What’s the solution?

As negative as I sound, I’m not dissing or discarding employee engagement. It is a non-negotiable and essential asset for any organization expecting to win the war for talent. Despite the time, money, resources, and individual commitment that companies must invest in keeping employee engagement high, it cannot be dismissed or even treated lightly. Employee engagement is a force to be reckoned with.

Management just needs to learn to do it right.

What employers need to avoid is becoming the local engagement “dealer.” Employee engagement can become the handcuff employers want in terms of retention. Sustainable employee engagement occurs when the employer creates the culture and employees contribute to it because they are self-engaged.

Let me repeat that – employees must have the ability to self-engage, to be self-motivated. They need to possess the “skill” to create some joy and fun in their lives. Far too many people do not know how to enjoy even the simple things of life and create personal success. They expect others to entertain them, to create opportunity, and even to do the work. Many workers lack the skill and motivation to accept responsibility and accountability. They want to be led but don’t want to follow. They want to be taught but don’t want to learn. And when life deals a blow, they lack the motivation and skill to overcome adversity. Instead they seek pity and help.

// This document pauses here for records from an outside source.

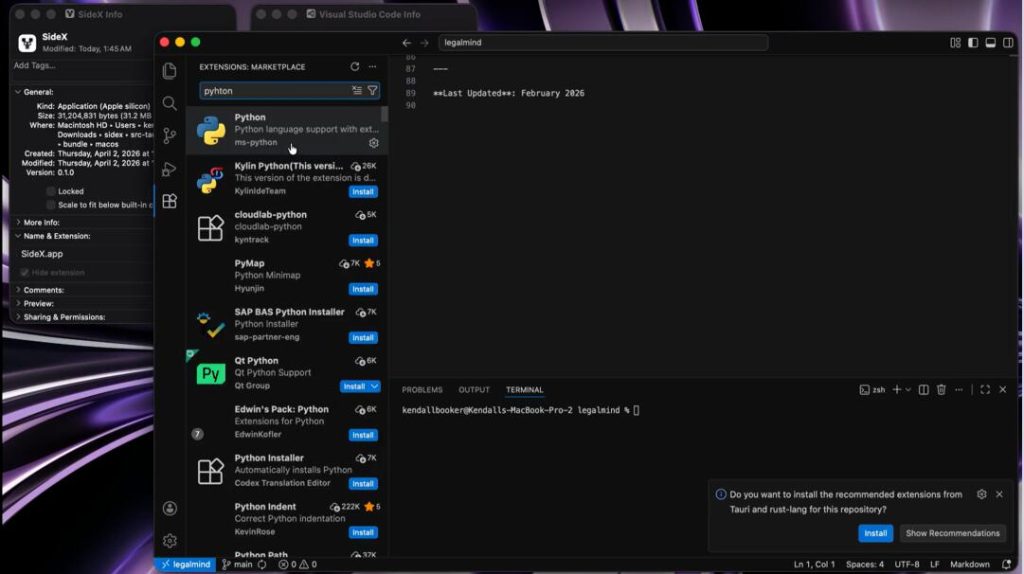Switch to the OUTPUT tab

click(474, 390)
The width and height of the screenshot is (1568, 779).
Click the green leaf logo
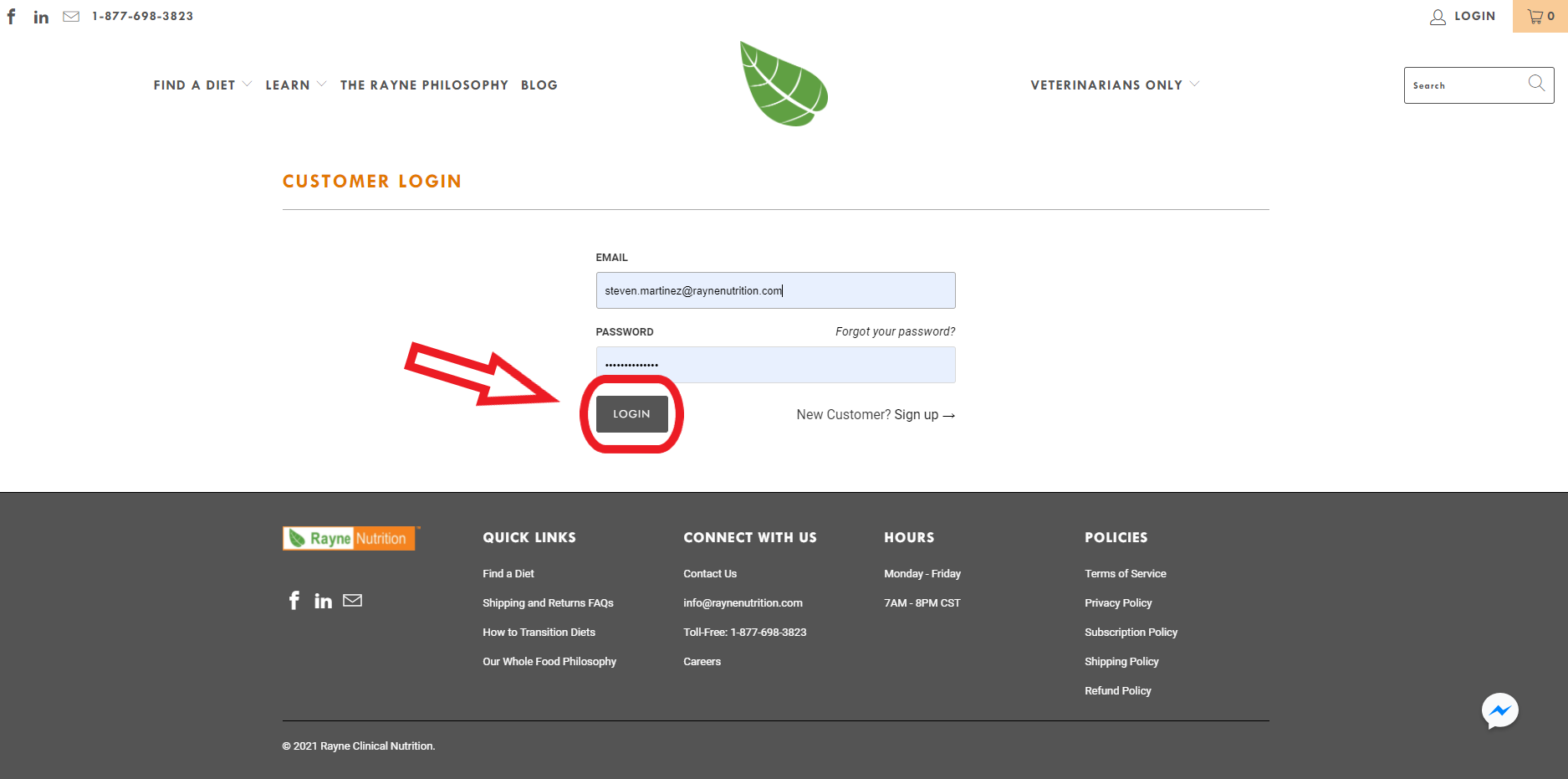784,83
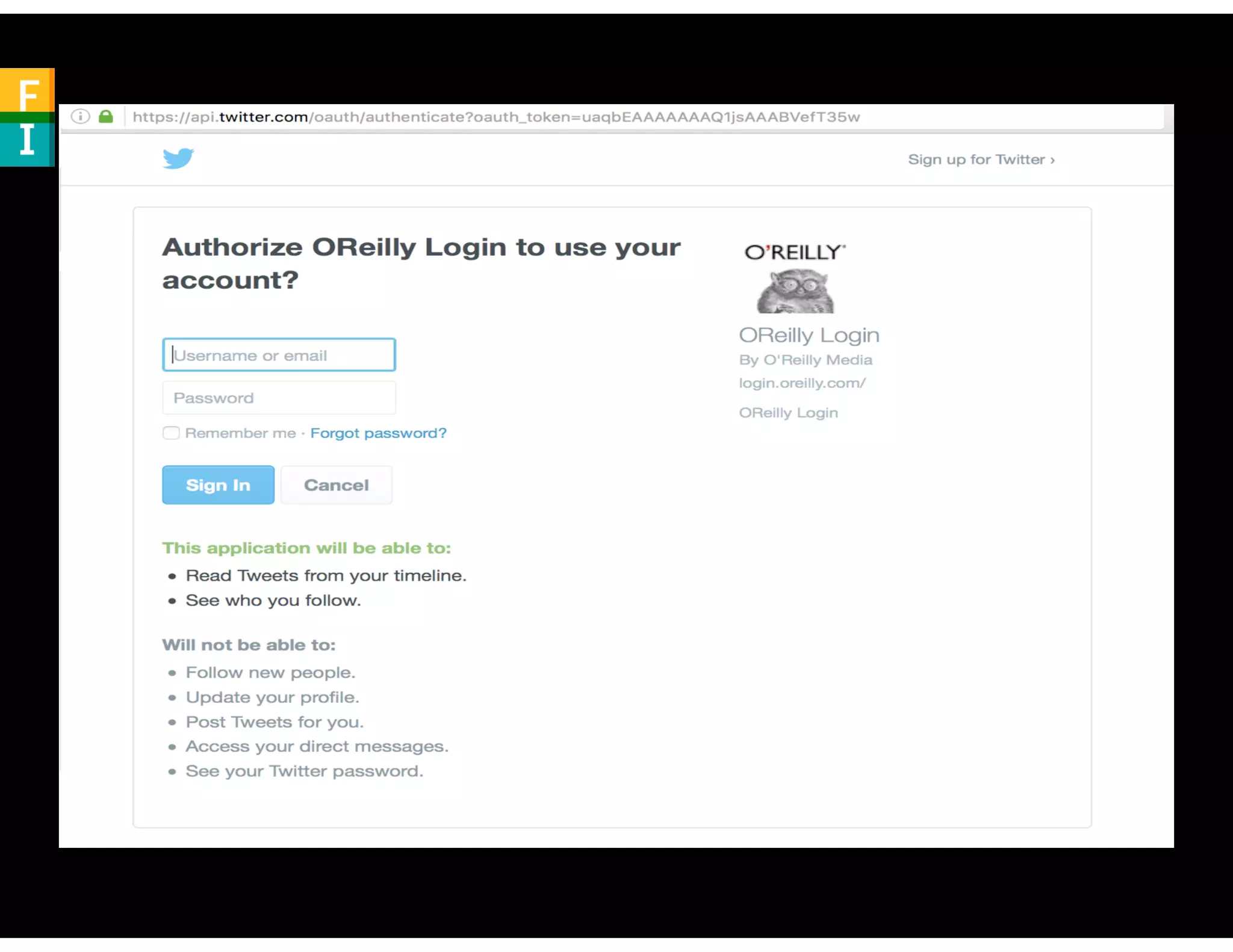Click the yellow F tile icon
The height and width of the screenshot is (952, 1233).
pyautogui.click(x=28, y=90)
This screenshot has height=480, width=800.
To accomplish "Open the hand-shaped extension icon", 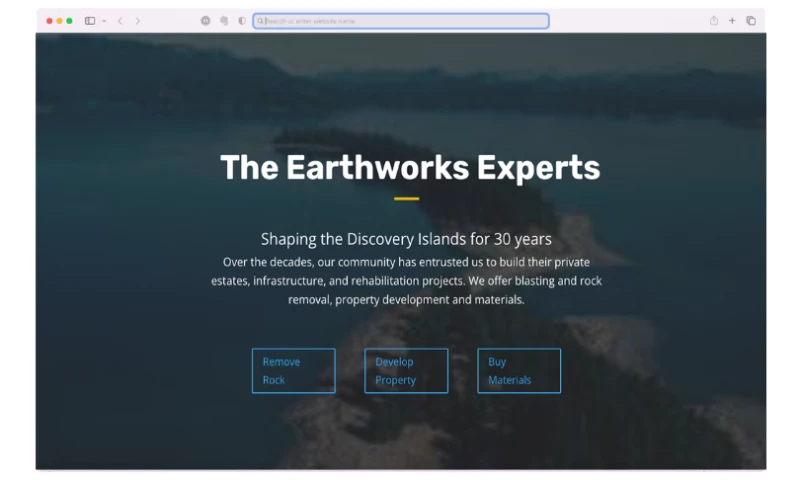I will point(224,21).
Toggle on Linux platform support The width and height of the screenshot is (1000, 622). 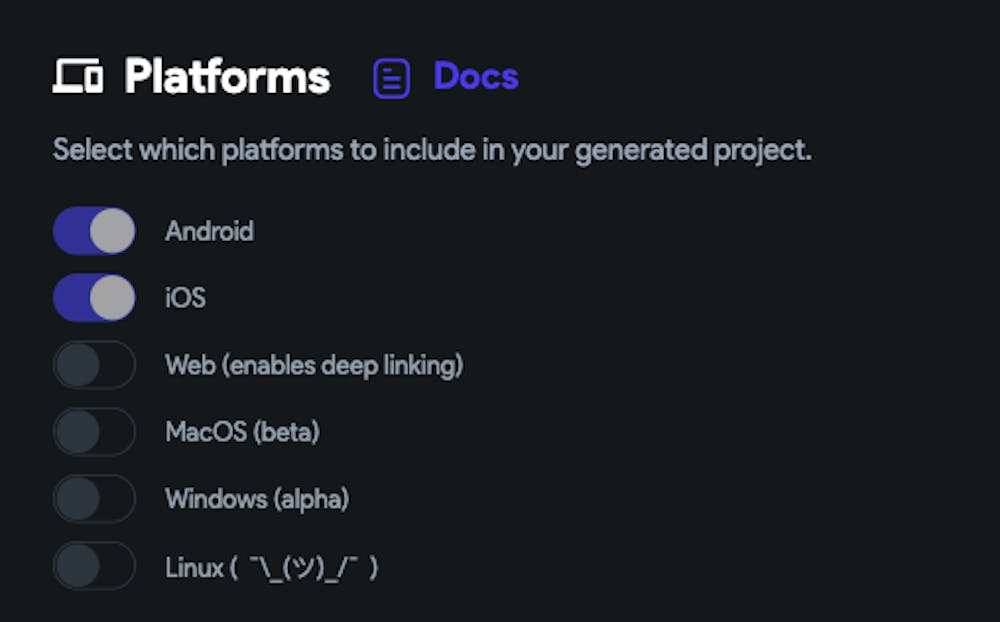(94, 566)
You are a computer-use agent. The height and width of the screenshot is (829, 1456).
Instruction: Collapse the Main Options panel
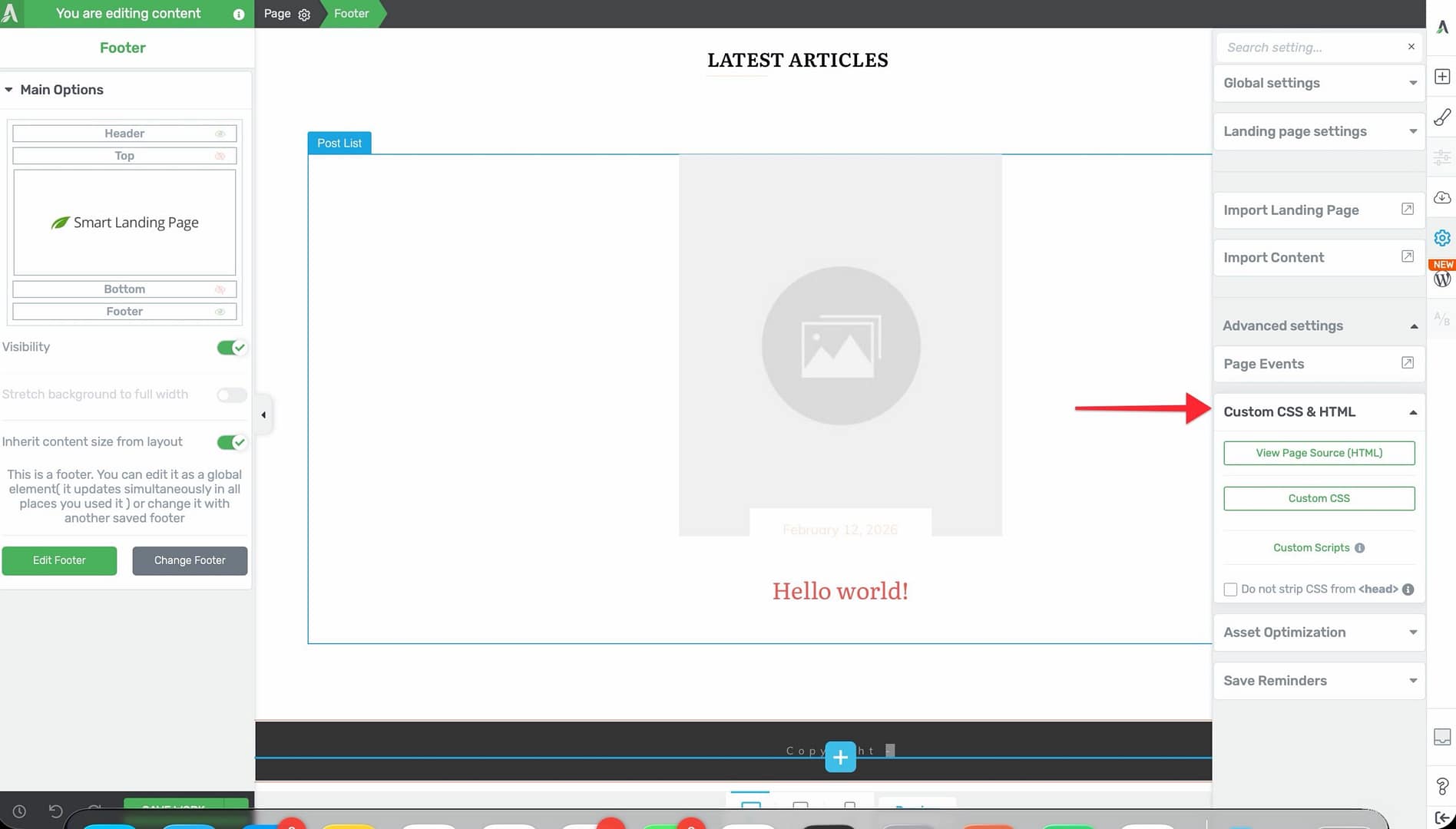point(9,90)
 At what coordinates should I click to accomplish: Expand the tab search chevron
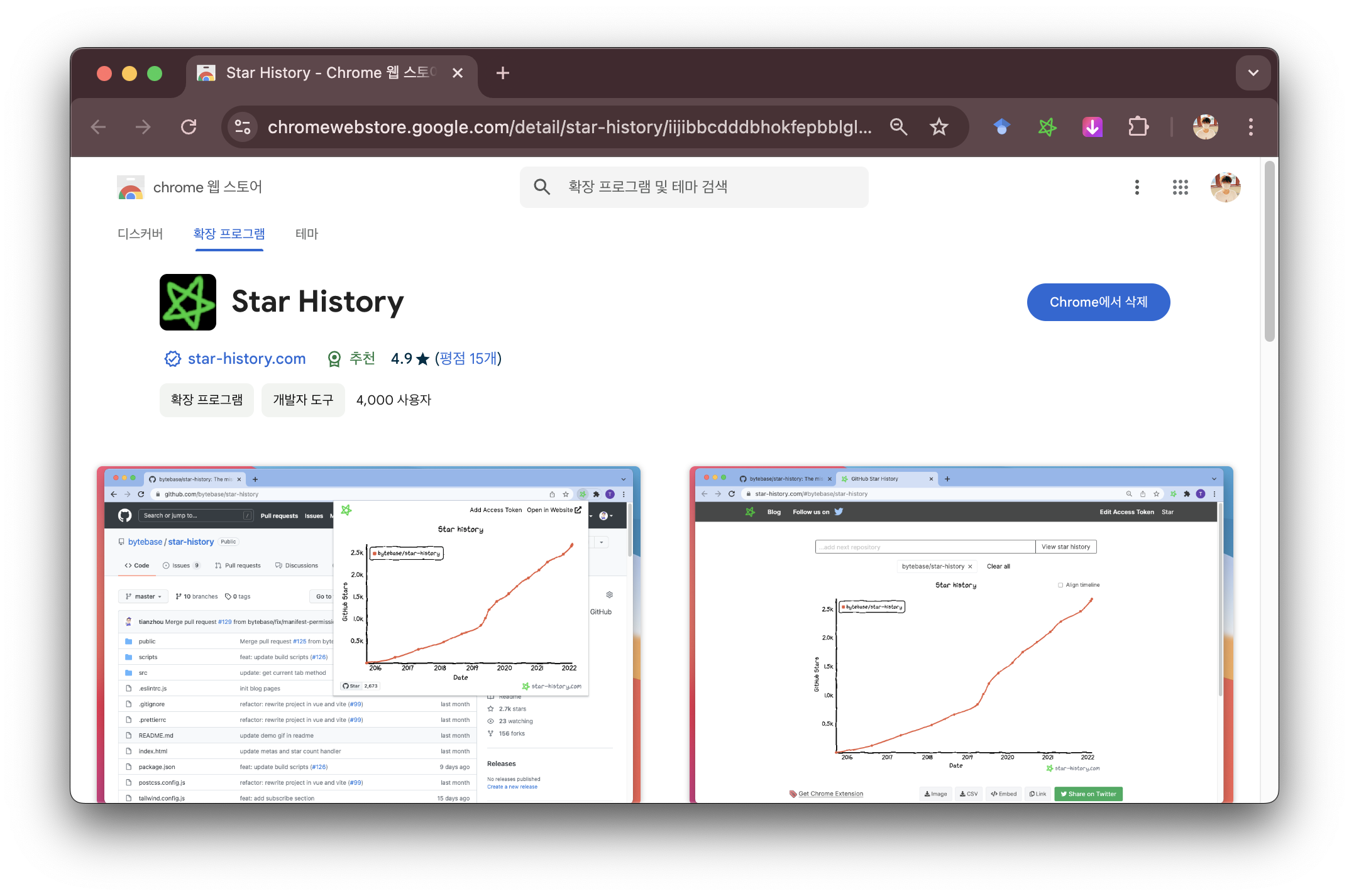[x=1253, y=73]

The solution and the cure for creating authentic and durable employee engagement lies in better employee selection, not better motivation, monetary rewards, and pizza parties. For employers who want to continue hiring and retaining “needy” workers, go for it. Being the parent-employer creates a great handcuff. Paychecks and benefits become the allowances you can use to give and take away engagement. You might retain workers longer but loyalty, appreciation, and engagement is a mirage. Engagement should not rise only when the employer showers workers with praise, gifts, and benefits and fall when it is throttled back.

Authentic employee engagement occurs when engaged workers meet an engaging company culture. Companies committed to employee engagement identify candidates and employees who have the ability to self-engage, self-motivate, and to contribute to an engaging culture.

What are you doing to identify, hire, and retain employees who have the ability to engage with your culture as well as be engaged by it?